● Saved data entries
Segment Open

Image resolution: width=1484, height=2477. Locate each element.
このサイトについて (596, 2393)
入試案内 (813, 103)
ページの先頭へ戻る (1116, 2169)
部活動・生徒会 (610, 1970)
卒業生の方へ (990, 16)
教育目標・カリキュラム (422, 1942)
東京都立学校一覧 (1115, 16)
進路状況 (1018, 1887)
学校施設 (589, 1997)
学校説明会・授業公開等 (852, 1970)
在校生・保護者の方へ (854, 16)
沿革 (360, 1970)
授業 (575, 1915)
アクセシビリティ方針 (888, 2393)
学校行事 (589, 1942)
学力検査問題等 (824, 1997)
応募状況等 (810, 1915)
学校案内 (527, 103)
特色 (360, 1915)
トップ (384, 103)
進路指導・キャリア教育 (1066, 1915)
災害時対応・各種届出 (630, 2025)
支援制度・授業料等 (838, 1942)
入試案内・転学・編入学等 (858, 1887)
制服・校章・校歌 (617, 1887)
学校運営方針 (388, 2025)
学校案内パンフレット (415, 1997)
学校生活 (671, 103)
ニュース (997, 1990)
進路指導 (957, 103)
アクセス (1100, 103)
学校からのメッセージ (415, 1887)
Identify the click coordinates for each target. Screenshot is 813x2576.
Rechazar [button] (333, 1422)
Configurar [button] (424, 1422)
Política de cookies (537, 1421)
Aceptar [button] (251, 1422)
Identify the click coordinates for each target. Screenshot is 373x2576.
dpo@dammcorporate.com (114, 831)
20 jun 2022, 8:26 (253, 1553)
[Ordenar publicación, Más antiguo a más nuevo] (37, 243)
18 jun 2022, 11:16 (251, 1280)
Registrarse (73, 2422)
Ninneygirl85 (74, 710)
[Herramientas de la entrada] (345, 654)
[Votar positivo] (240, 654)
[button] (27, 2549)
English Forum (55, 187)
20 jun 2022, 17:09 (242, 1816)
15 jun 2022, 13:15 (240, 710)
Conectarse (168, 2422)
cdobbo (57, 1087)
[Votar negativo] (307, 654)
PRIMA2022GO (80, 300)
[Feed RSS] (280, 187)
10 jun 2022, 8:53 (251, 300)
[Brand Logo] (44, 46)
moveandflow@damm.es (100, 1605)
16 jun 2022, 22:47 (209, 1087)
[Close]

Segment Closed

● TASK DESCRIPTION
Count how many lines above include the word "coordinates" and answer with that figure only.

● OUTPUT
2